At the time of data analysis, the times between receipt of LDCT lung screen order and the date of the actual scan were not statistically significant for the 2 groups. However, the data were trending toward shorter lag times from order to date of actual scan postintervention. Due to the unequal patient numbers (79 patients preintervention vs 30 patients postintervention), it is postulated that as the sample size increases in the postintervention group over time, the difference between the groups will continue to widen, yielding more timely screenings and follow-up per the NCCN guidelines.


There is strong evidence that early detection of lung cancer yields better outcome for patients. With the recent CMS determination of Medicare coverage for the screening in February 2015,4 the LDCT lung screen has become more accessible to the population, increasing the importance of an efficient screening program that allows timely screening and appropriate follow-up for patients.

This scheduling process improvement is imperative in leading to earlier diagnosis, follow-up, and medical intervention when appropriate, as well as increasing accessibility of the screenings to patients at high risk for lung cancer. In one recent nationwide study of planning and implementing LDCT lung cancer screening programs in the United States, it was found that barriers included not enough demand from patients and few physician referrals for the scans. The main barriers included by representatives from 65 Lung Cancer Alliance Screening Centers of Excellence were reimbursement from insurance, costs associated with the program, as well as physician knowledge to increase referrals.9 This group cited the importance of a multidisciplinary team to approach problems encountered in the screening program.9 Similar results were found in another high-volume LDCT program started in a major metropolitan area.10 The authors found insurance issues and education of local primary care physician networks to be 2 major impediments to lung screening. Efforts for work flow improvement persist as the multidisciplinary team continues to strive toward expedited patient access to timely and efficient LDCT lung screening and earlier diagnosis of lung cancer.

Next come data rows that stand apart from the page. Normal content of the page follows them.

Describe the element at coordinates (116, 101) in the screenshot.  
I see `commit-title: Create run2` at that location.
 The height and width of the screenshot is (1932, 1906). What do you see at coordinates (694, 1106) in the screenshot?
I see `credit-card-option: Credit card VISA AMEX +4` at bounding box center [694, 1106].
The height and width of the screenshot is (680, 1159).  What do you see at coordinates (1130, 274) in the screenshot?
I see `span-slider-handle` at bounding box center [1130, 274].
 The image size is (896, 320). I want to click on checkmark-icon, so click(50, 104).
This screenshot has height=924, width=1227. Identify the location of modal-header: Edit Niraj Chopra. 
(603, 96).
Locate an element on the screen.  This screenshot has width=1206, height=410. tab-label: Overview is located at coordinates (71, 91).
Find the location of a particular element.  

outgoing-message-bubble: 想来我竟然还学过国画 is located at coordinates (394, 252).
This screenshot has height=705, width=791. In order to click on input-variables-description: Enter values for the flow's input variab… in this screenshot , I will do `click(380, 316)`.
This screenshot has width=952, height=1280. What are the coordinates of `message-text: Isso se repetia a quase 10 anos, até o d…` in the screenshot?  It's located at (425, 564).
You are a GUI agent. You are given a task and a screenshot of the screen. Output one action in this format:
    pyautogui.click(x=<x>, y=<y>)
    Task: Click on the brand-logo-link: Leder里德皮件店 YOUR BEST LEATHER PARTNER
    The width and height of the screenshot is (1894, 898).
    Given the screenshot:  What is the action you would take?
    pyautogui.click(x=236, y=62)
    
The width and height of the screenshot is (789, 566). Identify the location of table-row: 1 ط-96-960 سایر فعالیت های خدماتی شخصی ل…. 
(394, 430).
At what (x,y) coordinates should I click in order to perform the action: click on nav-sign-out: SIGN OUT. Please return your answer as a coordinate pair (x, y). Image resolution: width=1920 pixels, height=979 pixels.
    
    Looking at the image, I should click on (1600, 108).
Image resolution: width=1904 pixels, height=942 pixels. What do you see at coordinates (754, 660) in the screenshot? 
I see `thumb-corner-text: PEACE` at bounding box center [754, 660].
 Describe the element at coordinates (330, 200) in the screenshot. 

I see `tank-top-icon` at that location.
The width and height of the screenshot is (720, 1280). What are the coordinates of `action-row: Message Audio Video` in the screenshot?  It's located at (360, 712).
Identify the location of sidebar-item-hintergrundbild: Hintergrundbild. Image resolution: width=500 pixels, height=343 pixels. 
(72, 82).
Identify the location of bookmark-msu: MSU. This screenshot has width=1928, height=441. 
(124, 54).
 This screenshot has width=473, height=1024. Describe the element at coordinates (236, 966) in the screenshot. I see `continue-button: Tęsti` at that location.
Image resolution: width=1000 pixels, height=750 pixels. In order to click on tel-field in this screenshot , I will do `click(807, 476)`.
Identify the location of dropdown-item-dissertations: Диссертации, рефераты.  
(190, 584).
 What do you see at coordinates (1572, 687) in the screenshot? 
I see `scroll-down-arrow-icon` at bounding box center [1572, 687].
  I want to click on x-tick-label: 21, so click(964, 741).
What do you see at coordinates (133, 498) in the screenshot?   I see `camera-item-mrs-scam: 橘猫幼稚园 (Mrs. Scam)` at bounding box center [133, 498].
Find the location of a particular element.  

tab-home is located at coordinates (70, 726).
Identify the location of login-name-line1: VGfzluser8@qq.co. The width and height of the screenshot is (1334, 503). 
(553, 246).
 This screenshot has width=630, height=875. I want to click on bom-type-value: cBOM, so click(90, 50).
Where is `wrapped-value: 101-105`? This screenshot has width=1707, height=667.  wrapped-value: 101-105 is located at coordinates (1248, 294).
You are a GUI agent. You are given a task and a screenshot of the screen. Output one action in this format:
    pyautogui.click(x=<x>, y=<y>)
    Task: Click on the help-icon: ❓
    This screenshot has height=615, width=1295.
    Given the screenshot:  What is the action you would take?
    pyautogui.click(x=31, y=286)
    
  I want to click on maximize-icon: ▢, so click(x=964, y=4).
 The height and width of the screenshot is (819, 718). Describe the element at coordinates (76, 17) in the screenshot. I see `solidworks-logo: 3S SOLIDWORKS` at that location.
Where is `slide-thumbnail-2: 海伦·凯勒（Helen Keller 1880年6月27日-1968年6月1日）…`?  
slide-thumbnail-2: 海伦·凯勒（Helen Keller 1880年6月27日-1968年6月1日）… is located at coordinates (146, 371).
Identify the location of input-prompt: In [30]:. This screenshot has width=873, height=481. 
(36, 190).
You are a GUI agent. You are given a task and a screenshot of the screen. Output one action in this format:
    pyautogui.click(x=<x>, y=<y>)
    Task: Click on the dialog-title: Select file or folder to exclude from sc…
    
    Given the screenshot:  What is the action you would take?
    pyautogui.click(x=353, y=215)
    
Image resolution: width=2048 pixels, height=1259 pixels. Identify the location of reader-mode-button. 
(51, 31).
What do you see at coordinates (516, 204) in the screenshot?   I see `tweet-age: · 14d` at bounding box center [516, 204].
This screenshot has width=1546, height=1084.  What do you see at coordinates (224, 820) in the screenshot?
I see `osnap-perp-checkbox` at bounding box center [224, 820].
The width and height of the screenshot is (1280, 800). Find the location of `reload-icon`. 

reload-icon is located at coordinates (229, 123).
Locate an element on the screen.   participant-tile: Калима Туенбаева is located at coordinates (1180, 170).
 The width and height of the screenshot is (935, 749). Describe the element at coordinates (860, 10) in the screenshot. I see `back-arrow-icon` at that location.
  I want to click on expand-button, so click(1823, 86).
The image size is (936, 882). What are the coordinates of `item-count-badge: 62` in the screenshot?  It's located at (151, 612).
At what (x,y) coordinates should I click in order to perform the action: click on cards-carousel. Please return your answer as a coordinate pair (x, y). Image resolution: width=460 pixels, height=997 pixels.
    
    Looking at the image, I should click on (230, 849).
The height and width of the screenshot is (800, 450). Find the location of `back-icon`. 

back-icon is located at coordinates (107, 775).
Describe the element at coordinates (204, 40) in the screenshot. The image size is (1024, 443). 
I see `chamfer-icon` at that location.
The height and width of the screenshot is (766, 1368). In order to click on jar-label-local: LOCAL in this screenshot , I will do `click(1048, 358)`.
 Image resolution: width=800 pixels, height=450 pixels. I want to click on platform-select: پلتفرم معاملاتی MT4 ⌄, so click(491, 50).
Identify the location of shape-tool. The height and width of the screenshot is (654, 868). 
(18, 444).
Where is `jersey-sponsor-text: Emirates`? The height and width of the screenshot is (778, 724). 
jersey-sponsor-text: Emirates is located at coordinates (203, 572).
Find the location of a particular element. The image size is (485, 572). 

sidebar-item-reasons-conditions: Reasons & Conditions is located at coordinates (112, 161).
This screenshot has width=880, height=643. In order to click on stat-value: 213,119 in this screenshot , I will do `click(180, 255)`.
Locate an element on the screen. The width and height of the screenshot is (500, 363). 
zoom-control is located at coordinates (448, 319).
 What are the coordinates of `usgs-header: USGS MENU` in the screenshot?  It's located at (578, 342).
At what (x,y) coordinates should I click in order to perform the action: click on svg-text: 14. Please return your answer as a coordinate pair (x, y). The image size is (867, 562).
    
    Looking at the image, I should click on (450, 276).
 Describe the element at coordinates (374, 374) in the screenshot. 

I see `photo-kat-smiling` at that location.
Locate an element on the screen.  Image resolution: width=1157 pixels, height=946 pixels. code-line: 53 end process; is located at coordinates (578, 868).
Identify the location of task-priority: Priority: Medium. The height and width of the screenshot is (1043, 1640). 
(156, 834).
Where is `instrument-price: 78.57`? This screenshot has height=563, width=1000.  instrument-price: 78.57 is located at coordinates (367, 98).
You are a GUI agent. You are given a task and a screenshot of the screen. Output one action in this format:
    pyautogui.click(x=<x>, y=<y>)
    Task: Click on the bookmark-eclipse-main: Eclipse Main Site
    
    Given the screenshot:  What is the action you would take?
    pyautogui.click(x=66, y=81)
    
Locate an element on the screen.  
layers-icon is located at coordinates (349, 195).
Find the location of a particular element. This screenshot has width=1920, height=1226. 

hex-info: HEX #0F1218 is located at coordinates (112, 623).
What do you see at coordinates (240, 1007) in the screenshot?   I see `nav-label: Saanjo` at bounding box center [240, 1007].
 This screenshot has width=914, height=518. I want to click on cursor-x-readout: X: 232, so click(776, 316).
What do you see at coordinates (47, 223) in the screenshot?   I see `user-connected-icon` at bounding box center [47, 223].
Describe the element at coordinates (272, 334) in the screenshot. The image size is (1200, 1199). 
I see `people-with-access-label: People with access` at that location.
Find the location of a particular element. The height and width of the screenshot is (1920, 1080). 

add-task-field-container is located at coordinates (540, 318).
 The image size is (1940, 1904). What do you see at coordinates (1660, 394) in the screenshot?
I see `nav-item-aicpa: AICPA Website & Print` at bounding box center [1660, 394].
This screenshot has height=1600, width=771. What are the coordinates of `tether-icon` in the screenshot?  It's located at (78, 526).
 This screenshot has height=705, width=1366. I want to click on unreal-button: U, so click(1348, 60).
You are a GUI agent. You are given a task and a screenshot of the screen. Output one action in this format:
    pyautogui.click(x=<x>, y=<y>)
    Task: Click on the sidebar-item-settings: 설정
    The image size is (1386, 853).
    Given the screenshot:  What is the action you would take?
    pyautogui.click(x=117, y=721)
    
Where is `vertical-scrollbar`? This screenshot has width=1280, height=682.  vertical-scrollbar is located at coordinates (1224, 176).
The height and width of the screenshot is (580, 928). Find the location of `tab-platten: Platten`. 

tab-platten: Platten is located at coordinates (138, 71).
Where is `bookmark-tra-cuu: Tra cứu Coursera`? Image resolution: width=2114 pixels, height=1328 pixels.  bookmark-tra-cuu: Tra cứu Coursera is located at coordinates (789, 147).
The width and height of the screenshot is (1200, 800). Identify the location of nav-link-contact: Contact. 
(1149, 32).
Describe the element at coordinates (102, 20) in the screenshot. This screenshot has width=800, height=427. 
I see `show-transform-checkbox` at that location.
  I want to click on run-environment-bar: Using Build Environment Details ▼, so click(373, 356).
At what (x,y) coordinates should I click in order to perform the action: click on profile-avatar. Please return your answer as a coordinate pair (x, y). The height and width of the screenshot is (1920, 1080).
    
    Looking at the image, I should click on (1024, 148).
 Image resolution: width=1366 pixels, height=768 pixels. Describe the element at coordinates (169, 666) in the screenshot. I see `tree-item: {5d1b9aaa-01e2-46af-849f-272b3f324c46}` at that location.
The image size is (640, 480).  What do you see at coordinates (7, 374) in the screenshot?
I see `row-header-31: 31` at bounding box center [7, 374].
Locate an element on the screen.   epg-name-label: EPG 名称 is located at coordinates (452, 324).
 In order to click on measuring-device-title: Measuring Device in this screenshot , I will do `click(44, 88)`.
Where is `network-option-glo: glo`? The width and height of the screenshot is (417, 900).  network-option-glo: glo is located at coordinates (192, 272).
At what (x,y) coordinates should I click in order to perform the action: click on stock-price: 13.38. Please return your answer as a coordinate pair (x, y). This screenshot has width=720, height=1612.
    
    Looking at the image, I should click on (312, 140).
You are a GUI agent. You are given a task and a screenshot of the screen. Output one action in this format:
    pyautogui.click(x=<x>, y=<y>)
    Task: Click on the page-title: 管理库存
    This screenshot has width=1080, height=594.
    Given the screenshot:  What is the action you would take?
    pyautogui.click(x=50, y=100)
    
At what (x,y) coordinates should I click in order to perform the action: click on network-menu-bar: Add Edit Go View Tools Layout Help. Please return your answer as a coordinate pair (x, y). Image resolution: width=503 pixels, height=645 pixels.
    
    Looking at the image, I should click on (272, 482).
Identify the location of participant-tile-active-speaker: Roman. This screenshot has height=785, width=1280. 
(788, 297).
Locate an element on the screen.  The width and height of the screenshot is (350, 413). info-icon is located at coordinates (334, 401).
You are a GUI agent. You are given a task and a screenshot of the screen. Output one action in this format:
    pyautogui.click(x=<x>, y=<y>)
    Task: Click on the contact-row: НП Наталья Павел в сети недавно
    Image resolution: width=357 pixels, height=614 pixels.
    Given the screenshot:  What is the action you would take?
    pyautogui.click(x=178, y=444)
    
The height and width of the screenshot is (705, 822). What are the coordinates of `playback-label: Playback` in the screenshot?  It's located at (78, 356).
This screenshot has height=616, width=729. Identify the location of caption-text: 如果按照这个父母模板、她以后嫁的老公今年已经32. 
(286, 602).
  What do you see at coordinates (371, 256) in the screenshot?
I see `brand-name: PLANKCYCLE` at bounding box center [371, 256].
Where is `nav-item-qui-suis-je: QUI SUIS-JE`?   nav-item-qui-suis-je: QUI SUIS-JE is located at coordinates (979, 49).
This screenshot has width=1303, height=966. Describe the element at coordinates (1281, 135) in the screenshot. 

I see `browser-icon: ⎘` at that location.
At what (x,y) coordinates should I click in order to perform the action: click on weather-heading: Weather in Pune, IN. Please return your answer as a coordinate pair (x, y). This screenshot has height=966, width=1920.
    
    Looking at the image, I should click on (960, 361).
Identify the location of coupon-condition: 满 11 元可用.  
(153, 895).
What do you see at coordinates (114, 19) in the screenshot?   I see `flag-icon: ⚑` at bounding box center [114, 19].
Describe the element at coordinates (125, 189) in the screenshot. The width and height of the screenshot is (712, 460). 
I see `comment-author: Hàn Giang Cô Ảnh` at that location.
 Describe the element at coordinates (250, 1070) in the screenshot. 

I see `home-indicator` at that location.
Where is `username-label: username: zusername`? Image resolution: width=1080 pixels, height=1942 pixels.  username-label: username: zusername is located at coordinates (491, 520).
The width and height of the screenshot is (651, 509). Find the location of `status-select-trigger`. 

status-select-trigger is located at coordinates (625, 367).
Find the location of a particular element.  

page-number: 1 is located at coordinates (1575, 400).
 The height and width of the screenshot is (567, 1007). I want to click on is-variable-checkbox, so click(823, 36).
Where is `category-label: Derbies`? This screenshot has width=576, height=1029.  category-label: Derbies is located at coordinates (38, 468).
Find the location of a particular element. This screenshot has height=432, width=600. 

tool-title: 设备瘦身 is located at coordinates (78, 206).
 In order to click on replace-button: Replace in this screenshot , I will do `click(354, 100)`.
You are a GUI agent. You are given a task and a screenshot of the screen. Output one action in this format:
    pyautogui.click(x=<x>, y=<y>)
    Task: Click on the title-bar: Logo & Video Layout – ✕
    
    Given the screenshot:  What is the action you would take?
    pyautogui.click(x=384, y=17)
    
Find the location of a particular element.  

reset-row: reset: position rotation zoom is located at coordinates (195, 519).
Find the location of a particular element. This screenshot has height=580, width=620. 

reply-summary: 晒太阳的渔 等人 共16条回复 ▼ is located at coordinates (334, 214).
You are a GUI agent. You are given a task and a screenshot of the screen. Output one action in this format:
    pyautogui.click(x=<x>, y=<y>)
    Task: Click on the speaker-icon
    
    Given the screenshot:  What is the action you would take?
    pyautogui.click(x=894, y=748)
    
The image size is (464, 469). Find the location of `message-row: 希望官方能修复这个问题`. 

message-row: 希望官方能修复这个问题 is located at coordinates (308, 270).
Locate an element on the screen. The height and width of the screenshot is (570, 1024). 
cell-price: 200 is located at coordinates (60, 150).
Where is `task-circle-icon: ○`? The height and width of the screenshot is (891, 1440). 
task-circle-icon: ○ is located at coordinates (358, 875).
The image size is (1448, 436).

  1. American Cancer Society. Cancer Facts & Figures 2015. Atlanta, GA: American Cancer Society; 2015.
  2. National Lung Screening Trial Research Team; Aberle DR, Adams AM, Berg CD, et al. Reduced lung-cancer mortality with low-dose computed tomographic screening. N Engl J Med. 2011;365:395-409.
  3. Wood DE, Eapen GA, Ettinger DS, et al. Lung cancer screening. J Natl Compr Canc Netw. 2012;10:240-265.
  4. Centers for Medicare & Medicaid Services. National coverage determination (NCD) for lung cancer screening with low dose computed tomography (LDCT) (210.14). www.cms.gov/medicare-coverage-database/details/ncd-details.aspx?NCDId=364&ncdver=1&bc=AAAAgAAAAAAAAA%3d%3d&. 2015. Accessed May 9, 2016.
  5. Mulshine JL, D’Amico TA. Issues with implementing a high-quality lung cancer screening program. CA Cancer J Clin. 2014;64:352-363.
  6. Eberth JM. Lung cancer screening with low-dose CT in the United States. J Am Coll Radiol. 2015;12(12 Pt B):1395-1402.
  7. Guldbrandt LM, Fenger-Grøn M, Rasmussen TR, et al. The role of general practice in routes to diagnosis of lung cancer in Denmark: a population-based study of general practice involvement, diagnostic activity and diagnostic intervals. BMC Health Serv Res. 2015;15:21.
  8. Guldbrandt LM, Fenger-Grøn M, Rasmussen TR, et al. The effect of direct access to CT scan in early lung cancer detection: an unblinded, cluster-randomised trial. BMC Cancer. 2015;15:934.
  9. Qiu R, Copeland A, Sercy E, et al. Planning and implementation of low-dose computed tomography lung cancer screening programs in the United States. Clin J Oncol Nurs. 2016;20:52-58.
  10. McKee BJ, McKee AB, Flacke S, et al. Initial experience with a free, high-volume, low-dose CT lung cancer screening program. J Am Coll Radiol. 2013;10:586-592.